Housing Starts Disappoint in July

Written by Sandy Williams

June’s rebound in housing starts was short-lived, according to data from the Department of Commerce on Wednesday. Housing starts dipped in July to a seasonally adjusted annual rate of 1,155,000, 4.8 percent lower than the June estimate and 5.6 percent below the July 2016 rate.

Construction of single-family homes was relatively steady, slipping just 0.5 percent from last month, while housing of five units or more plummeted 17.1 percent.

“The overall strengthening of the single-family sector is consistent with solid builder confidence in the market,” said Granger MacDonald, chairman of the National Association of Home Builders (NAHB). “The sector should continue to firm as the job market and economy grow and more consumers enter the housing market.”

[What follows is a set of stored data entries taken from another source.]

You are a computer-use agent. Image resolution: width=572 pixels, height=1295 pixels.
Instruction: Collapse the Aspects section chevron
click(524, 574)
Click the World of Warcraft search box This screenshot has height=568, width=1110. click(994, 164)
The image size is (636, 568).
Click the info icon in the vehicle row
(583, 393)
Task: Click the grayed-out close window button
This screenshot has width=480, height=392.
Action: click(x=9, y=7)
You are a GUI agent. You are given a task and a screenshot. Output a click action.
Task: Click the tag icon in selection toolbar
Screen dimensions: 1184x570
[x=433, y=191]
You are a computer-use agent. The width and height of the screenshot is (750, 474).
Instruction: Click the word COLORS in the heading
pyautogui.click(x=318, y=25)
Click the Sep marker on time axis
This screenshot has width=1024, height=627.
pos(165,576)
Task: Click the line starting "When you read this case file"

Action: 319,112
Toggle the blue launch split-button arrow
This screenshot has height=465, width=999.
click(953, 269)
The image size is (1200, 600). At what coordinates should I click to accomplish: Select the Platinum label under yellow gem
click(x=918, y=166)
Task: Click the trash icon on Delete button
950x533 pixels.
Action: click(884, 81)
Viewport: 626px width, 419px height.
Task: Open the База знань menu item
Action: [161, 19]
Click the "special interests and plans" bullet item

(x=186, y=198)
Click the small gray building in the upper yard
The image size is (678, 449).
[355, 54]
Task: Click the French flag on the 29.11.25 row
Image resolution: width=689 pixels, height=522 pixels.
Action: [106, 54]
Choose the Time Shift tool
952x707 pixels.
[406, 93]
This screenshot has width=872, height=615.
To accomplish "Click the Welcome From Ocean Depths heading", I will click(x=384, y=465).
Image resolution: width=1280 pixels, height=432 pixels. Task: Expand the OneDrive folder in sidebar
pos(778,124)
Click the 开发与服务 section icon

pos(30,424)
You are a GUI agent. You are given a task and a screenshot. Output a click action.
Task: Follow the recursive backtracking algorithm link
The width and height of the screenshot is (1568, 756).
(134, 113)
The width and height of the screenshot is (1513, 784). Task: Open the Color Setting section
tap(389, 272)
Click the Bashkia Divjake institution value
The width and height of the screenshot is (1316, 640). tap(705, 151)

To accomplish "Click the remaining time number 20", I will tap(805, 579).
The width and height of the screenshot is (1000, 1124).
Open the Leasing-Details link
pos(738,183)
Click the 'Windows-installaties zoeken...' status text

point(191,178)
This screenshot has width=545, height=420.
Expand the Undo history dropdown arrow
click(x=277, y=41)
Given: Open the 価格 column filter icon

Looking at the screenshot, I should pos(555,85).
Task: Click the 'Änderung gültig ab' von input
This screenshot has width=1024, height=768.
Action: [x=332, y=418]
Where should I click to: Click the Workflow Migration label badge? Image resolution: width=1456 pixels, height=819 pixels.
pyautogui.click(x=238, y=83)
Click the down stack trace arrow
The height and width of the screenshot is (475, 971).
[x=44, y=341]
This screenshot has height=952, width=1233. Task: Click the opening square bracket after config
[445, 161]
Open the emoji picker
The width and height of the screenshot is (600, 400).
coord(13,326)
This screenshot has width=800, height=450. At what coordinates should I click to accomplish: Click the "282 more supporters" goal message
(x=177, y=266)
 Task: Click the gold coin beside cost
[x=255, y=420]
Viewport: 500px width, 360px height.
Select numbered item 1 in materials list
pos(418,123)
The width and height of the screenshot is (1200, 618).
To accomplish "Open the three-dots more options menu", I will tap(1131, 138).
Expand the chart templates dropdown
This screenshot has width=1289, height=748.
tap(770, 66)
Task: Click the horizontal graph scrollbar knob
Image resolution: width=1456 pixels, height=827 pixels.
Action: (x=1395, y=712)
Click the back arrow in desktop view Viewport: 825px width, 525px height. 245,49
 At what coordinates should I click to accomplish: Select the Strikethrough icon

Lack of available building lots and a shortage of qualified construction workers continue to restrain the single-family sector. NAHB Chief Economist Robert Dietz said new home production numbers are still in line with NAHB forecasts. Starts for single-family housing fared much better than multifamily housing in July. “We saw multifamily production peak in 2015, and this sector should continue to level off as demand remains solid,” said Dietz.

The Northeast and Midwest saw the largest slippage of new home starts, sliding 15.7 percent and 15.2 percent, respectively. The South was nearly flat with a gain of 0.6 percent, while starts in the West edged down 1.6 percent.

Permit authorization also fell in July, down 4.1 percent from June, while increasing 4.1 percent from 2016. Single-family housing starts were flat, while multi-unit starts dropped 12.1 percent.

Regionally, permit authorizations plunged 17.4 percent in the Midwest, 7.9 percent in the West and 1.4 percent in the South. The Northeast was the only region to make gains in July, jumping 19.2 percent on strength of multi-unit dwellings.